**INSTRUCTION 1:**
List every aircraft the Comanche post names.
**INSTRUCTION 2:**
In the rows, retype everything from the line containing "1274x847 pixels." down to the line containing "Action: click(x=270, y=146)", including both of those lines.

**TEXT:**
# # #

Comanche Scalped

Okay, it’s a cheesy headline. But I have been expecting a couple of the military oriented bloggers to jump in on this, and I haven’t really seen anything substantive. The RAH-66 Comanche is (or was) intended to be the next generation, double-plus lethal, stealthy/sneaky reconnaissance/attack helicopter for the Army. We have already spent $8 billion on the development, and will have to spend an additional $2 billion in contract termination fees if the project actually goes south. The rationale for canceling the project is that the money saved by not building the Comanche will be used to buy almost 800 more UH-60 Blackhawk utility transport helicopters, upgrade and modernize 1,400 helicopters already in the fleet, and invest more heavily in a variety of unmanned aircraft, such as the existing Hunter and the new Raven.

# # #

**MATERIAL TO PROCESS:**

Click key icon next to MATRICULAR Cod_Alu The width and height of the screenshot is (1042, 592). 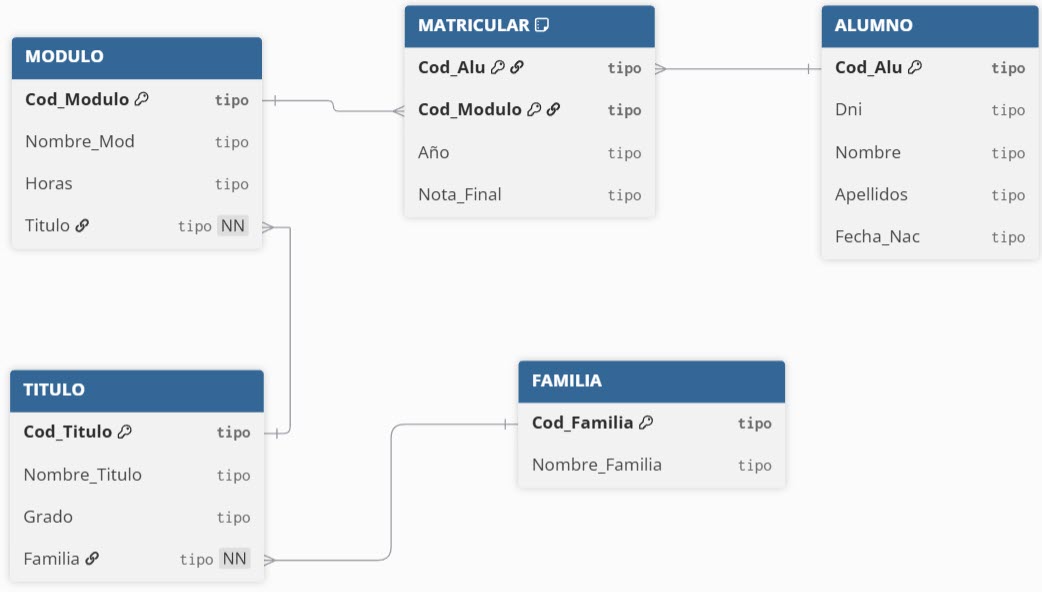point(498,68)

# # #

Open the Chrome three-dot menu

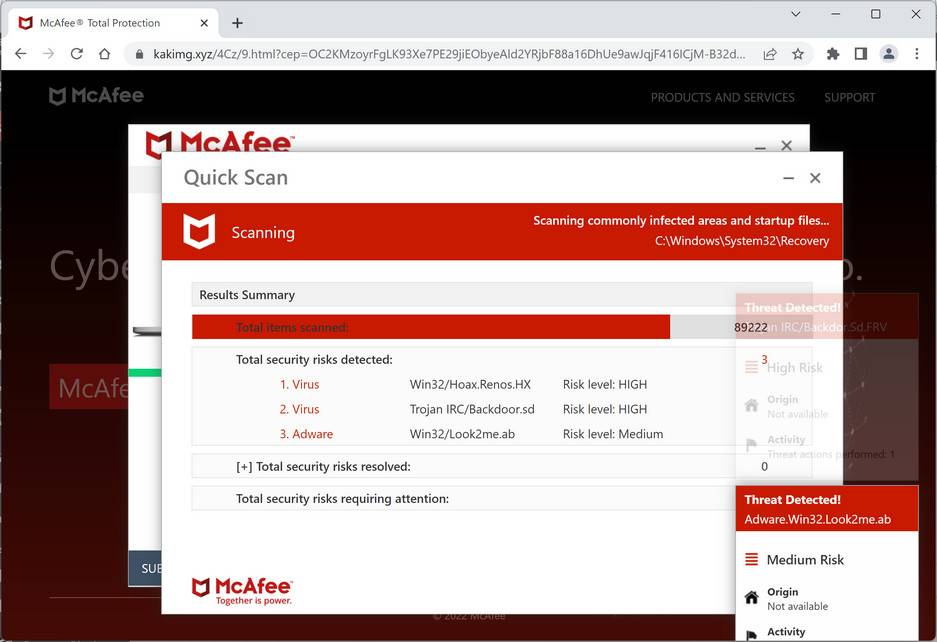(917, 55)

# # #

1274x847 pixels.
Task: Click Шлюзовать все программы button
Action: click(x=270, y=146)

# # #

**CORRECT RESULT 1:**
RAH-66 Comanche
UH-60 Blackhawk
Hunter
Raven

**CORRECT RESULT 2:**
1274x847 pixels.
Task: Click Шлюзовать все программы button
Action: click(x=270, y=146)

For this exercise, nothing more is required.